▶ **Given task A**
Check each statement against the post about expanding a range of codes and answer yes or no, quoting the words of the post that decide it: (i) The writer is happy with their work-around. (ii) The codes come from the sheet named "Table 2.11". (iii) Rows with several codes can be split apart using separate_longer_delim.

Search code examples
rstringrmutate

Expand a range of values given as a string to a comma separated string of values


A column of strings contains one or more numbers separated by commas or by a range (specifically, something like 5551-6 meaning 5551 through 5556). I need to expand the range to be in the same comma separated form as the other rows.

I have a work-around, but I am not happy with the complexity of it.

Data Source

I have a character column of NAICS codes from this table. Which is the sheet named "Table 2.11" of the excel file available on the linked page.

The problem can be reproduced using the following sample data:

data0 <- tibble::tibble("2022 NAICS" = c("31-33", "331", "332, 333", "6113", "6114-7", "6118"))

Problem

Some of the rows contain multiple codes (for instance, 313, 314). This is fine. I can separate these each into their own row with separate_longer_delim(NAICS, delim = ", "). One row contains 6114-7, which would be the NAICS codes 6114 through 6117. I would like to convert 6114-7 to the same form as the other rows. Since there is only one instance of the problem, I know I could explicitly replace that string, but I would like to do it dynamically.

▶ **Input rows**

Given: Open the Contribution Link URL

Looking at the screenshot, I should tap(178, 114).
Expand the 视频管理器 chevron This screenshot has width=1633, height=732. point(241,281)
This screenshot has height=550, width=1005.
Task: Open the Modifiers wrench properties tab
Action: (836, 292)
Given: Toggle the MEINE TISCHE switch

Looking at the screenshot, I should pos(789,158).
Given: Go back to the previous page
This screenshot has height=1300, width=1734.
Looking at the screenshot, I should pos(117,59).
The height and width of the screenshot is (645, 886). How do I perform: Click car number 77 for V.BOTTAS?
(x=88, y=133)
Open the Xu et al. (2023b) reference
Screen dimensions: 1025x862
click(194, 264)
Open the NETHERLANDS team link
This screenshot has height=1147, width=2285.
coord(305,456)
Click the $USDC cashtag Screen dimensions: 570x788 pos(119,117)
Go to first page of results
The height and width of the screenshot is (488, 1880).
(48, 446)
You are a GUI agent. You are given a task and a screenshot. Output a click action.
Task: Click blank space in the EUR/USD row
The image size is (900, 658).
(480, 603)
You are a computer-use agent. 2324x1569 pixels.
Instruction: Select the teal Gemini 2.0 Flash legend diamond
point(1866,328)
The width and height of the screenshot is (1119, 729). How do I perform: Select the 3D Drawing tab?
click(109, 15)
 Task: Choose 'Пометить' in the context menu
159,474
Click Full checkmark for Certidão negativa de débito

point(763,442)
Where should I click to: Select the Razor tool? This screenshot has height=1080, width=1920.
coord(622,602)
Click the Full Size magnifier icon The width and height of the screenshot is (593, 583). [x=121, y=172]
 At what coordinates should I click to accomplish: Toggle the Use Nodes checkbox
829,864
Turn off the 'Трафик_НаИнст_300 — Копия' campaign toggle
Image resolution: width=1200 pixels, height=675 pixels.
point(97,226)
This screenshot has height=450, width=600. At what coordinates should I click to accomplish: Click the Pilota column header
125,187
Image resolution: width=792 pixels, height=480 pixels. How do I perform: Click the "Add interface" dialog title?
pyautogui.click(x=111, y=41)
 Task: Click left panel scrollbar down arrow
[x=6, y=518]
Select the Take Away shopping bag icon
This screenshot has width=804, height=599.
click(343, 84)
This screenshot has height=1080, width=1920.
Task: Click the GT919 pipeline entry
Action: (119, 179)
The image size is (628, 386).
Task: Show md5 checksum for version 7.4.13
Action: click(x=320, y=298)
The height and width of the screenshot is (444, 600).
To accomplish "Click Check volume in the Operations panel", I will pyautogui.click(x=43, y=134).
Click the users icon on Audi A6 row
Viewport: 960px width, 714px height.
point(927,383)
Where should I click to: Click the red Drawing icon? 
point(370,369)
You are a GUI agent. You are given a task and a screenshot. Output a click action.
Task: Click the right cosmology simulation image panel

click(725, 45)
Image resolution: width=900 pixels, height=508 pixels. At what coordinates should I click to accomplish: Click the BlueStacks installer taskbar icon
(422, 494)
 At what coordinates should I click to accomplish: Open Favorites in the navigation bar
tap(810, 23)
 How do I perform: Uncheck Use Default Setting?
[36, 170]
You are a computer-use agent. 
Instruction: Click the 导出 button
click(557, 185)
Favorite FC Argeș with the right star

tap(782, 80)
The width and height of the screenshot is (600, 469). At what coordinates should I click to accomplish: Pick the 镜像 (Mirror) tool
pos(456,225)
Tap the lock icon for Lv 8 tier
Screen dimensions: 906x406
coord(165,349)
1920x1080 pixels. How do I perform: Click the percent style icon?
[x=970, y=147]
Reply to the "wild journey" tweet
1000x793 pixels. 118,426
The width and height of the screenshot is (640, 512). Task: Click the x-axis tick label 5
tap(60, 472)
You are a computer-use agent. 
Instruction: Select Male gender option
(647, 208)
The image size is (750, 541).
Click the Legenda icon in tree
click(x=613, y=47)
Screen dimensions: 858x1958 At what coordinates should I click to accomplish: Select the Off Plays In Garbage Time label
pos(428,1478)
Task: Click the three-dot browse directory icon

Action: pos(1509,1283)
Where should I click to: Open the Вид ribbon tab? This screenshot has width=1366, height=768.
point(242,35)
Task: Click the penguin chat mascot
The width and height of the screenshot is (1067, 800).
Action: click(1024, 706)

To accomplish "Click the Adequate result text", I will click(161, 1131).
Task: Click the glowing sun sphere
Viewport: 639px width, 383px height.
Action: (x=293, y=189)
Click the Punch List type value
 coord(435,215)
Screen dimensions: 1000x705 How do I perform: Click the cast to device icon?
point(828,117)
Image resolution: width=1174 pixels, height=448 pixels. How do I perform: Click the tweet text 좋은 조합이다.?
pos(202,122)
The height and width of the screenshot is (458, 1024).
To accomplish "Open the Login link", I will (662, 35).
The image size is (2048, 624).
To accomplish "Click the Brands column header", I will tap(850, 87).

▶ **Given task B**
Copy out the part of the rows that opens with the line containing "Reply to the" and closes with the line containing "will click(161, 1131).", including both of those lines.

▶ **Exercise answer A**
(i) No: "I have a work-around, but I am not happy with the complexity of it."
(ii) Yes: "Which is the sheet named "Table 2.11" of the excel file available on the linked page."
(iii) Yes: "I can separate these each into their own row with separate_longer_delim(NAICS, delim = ", ")."

▶ **Exercise answer B**
Reply to the "wild journey" tweet
1000x793 pixels. 118,426
The width and height of the screenshot is (640, 512). Task: Click the x-axis tick label 5
tap(60, 472)
You are a computer-use agent. 
Instruction: Select Male gender option
(647, 208)
The image size is (750, 541).
Click the Legenda icon in tree
click(x=613, y=47)
Screen dimensions: 858x1958 At what coordinates should I click to accomplish: Select the Off Plays In Garbage Time label
pos(428,1478)
Task: Click the three-dot browse directory icon

Action: pos(1509,1283)
Where should I click to: Open the Вид ribbon tab? This screenshot has width=1366, height=768.
point(242,35)
Task: Click the penguin chat mascot
The width and height of the screenshot is (1067, 800).
Action: click(1024, 706)

To accomplish "Click the Adequate result text", I will click(161, 1131).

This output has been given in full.